Enunciado da tarefa:
Responda às perguntas a seguir com base no trecho sobre suplementação nutricional.
1. Em que doses alguns autores recomendam o multivitamínico/mineral diário?
2. Em quais parâmetros estudos recentes apontam benefícios do selênio e da vitamina E?
3. Com o que o nutrólogo precisa articular para viabilizar o plano nutricional quando o paciente não tem acesso ao alimento?
:: Trecho fornecido
No que diz respeito à suplementação, alguns autores recomendam multivitamínico/mineral diário em doses próximas a 100% da IDR. Para alguns pesquisadores, essa é uma estratégia segura e razoável para a maioria das PVHIV, especialmente em contextos de insegurança alimentar ou baixa qualidade da dieta.
A partir daí, o nutrólogo decide, com base em exames, se há indicação de suplementação específica de vitamina D, selênio, zinco, vitamina B12, vitamina B6 ou vitamina E, evitando megadoses sem indicação clara. Como já relatei acima.
Estudos recentes apontam benefícios da vitamina D na redução de TB bacilífera em subgrupos, e de selênio e vitamina E em parâmetros como hemoglobina e IMC, embora a tradução disso em desfechos “duros” ainda exija mais dados.
Intervenções focadas em macronutrientes têm impacto robusto em pacientes com desnutrição ou baixo IMC. Suplementos à base de lipídios prontos para uso, misturas fortificadas de milho e soja, cestas de alimentos e transferências condicionais de renda mostram-se eficazes em melhorar IMC, massa gorda e massa livre de gordura, especialmente em contextos de baixa renda.
Para o nutrólogo, isso significa que não basta prescrever “mais proteína” se o paciente não tem acesso ao alimento: é necessário articular com programas sociais e serviços de assistência para viabilizar o plano nutricional. Teoricamente o ideal seria prescrever Whey para os pacientes, mas atuamos em saúde pública.
::::
:: Dados do exercício
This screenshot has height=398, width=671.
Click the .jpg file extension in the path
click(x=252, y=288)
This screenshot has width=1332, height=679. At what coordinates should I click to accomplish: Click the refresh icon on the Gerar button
::::
Resultado do exercício:
1. Em doses próximas a 100% da IDR.
2. Na hemoglobina e no IMC.
3. Com programas sociais e serviços de assistência.